Cops In Classrooms

Jan 25, 2016

Last spring, the Center for Public Integrity named Virginia as the state most likely to call the cops on kids at school.  Now, the Legal Aid Justice Center is calling on Virginia’s legislature to do something about that.

  Children in Virginia are three times more likely than kids in other states to be arrested at school, and the Legal Aid Justice Center says the odds are even higher in certain communities and for certain children. 

“There’s massive racial disparities and there’s massive disparities with respect to students with disabilities.”

That’s attorney Jason Langberg.  He says it’s wrong to apply criminal terms to bad behavior by children. 

“Something as childish as running down the hallway or a quick pushing and shoving can be characterized as disorderly conduct if not assault and battery. We’ve seen kids who’ve experienced very serious trauma who are aggressively grabbed from behind, and when they react in understandable and predictable ways, they’re then charged with assault and battery or resisting arrest, and that happens for kids as young as 10, 11, 12 years old.”

There are about 630 police officers assigned to permanent duty in Virginia schools, and Langberg says they may not have any special training in dealing with children. Districts would, he argues, be better off hiring psychologists and social workers.

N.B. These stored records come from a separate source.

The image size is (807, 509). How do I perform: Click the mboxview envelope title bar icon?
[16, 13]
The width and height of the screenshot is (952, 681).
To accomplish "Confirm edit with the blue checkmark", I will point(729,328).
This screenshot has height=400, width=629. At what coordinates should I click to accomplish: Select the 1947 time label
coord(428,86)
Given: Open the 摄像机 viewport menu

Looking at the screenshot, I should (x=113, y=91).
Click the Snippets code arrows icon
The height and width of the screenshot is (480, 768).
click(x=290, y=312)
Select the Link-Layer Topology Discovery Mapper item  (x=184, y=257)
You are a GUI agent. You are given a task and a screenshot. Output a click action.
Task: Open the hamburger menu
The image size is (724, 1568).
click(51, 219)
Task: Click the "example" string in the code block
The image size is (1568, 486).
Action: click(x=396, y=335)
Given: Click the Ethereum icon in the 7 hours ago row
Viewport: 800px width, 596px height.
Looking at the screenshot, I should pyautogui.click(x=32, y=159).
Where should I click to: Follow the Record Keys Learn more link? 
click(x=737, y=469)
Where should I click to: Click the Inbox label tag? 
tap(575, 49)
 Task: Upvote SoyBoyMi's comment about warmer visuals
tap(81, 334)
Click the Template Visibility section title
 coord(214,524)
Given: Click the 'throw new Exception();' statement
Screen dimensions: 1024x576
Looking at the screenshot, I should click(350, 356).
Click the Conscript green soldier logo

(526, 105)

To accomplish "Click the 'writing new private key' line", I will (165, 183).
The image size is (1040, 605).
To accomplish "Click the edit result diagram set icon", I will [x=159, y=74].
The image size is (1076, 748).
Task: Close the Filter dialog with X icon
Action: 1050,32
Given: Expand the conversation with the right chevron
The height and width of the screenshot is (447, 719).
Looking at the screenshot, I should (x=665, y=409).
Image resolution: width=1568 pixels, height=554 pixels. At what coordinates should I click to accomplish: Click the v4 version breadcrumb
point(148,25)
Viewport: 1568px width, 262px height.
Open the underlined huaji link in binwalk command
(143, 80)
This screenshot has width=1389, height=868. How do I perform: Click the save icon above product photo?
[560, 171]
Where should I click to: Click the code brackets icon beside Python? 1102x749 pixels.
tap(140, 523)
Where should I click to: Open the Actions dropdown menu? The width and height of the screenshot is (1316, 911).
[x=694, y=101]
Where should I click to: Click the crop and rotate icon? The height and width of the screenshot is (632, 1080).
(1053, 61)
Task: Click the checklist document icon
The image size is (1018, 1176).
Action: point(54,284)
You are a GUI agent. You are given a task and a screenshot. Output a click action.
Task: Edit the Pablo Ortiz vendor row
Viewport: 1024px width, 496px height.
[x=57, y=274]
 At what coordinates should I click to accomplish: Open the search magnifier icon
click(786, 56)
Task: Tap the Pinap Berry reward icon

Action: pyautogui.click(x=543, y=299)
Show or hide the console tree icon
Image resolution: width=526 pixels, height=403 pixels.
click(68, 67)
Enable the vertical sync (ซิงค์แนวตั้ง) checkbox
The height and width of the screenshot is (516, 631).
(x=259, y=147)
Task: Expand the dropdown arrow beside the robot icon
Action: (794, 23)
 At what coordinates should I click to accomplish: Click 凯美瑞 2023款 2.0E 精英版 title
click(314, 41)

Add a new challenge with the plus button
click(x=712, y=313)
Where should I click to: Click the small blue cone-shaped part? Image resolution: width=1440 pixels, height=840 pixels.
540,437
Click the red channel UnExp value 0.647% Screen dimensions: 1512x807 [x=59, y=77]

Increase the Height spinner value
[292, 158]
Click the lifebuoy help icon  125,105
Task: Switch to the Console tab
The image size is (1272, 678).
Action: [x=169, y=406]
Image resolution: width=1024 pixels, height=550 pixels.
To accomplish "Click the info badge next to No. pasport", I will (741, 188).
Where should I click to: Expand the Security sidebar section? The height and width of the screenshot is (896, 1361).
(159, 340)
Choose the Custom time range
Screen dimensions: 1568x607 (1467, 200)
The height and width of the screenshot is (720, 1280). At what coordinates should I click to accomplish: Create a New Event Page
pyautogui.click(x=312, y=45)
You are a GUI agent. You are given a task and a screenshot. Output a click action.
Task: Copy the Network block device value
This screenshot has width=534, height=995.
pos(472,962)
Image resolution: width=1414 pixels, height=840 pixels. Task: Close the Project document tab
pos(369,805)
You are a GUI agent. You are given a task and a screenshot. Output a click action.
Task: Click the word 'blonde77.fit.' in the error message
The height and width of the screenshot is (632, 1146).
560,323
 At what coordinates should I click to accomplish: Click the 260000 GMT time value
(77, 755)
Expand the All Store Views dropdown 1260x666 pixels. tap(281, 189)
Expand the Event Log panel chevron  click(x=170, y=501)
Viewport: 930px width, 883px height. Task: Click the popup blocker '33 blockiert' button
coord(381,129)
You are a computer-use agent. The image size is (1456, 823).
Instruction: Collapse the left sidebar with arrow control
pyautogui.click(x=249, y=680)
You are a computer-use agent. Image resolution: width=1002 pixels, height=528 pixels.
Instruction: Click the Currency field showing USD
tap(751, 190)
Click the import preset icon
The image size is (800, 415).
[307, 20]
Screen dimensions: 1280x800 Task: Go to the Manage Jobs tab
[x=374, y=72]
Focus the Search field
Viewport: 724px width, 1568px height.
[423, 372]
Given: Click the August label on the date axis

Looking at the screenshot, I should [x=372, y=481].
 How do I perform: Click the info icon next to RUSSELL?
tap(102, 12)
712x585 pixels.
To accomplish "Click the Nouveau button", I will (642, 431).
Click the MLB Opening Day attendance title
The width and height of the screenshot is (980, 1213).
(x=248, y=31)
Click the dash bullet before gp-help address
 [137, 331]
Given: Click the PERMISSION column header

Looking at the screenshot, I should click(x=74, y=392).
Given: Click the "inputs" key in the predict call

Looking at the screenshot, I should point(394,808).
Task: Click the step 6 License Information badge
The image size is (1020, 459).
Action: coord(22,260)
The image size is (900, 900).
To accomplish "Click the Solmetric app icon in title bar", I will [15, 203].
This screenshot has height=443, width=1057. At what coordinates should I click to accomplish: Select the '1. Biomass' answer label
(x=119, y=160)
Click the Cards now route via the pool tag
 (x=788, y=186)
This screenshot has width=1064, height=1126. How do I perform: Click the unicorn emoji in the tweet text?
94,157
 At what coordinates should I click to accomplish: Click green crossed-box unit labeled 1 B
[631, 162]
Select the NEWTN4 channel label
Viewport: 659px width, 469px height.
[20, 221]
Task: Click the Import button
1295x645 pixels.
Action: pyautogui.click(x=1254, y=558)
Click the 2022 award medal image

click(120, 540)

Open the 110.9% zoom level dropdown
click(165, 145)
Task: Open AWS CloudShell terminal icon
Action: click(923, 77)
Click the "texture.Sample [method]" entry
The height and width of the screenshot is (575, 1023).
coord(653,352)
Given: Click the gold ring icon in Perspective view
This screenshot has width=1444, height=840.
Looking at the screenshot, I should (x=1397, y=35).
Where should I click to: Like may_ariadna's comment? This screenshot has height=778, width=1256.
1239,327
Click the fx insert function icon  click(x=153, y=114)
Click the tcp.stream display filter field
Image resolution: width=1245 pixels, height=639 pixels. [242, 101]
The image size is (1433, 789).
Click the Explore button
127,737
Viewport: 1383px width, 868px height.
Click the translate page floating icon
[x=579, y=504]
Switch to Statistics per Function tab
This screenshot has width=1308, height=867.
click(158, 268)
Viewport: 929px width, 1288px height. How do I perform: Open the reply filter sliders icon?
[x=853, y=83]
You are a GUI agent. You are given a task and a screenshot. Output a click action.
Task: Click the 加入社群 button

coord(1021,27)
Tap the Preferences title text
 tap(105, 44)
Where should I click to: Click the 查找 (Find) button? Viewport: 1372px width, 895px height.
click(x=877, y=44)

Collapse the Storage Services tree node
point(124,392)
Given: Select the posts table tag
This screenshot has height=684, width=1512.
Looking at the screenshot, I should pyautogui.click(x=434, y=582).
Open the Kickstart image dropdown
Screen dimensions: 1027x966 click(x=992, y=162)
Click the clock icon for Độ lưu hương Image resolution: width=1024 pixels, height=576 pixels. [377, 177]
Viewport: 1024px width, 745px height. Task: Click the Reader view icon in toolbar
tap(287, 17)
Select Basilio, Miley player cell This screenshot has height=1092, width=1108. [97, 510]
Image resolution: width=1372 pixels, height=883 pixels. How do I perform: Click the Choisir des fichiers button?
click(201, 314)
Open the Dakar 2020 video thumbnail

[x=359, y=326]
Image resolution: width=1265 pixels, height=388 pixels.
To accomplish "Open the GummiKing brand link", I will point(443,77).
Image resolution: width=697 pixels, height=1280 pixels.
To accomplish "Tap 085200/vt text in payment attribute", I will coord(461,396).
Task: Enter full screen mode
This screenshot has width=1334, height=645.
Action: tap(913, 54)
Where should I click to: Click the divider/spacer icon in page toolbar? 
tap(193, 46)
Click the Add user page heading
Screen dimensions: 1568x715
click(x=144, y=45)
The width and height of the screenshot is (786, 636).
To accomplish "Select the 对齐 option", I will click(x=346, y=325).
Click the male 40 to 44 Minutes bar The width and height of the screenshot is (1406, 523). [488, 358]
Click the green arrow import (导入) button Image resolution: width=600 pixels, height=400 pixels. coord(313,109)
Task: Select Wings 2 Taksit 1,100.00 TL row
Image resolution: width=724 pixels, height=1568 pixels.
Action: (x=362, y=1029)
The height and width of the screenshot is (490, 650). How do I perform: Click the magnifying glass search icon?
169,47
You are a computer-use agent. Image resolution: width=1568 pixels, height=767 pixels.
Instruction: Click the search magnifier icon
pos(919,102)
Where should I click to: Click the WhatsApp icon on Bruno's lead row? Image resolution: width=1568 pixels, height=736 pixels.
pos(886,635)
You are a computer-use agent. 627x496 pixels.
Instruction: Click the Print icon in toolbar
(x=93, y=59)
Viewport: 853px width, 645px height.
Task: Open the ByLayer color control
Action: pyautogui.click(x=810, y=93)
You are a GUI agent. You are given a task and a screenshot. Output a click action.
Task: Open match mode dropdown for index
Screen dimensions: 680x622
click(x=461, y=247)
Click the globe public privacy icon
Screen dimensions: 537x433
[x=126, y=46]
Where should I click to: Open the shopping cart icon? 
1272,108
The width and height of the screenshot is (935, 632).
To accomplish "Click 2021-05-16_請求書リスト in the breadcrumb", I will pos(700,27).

“Those folks are trained in ways of de-escalating children and dealing with misbehavior in developmentally appropriate ways that’s actually safer for that child and for the school environment than, let’s say a law enforcement officer who in Virginia is not required to have any specialized training with young people and therefore can escalate  a violent situation.”

In spite of high profile cases in the news, the Legal Aid Justice Center says schools in the Commonwealth remain very safe places, and calling in police can do real damage to a learning environment.

“So if might undermine the authority of educators and it may create an atmosphere of hostility or fear.  It’s traumatizing to see a friend or classmate being put into handcuffs and hauled out of school and put in a police cruiser.”

That’s why the Legal Aid Justice Center is asking lawmakers in Richmond to develop statewide guidelines for calling in police, to require special training for those who are stationed there, and to clarify the role of officers in schools.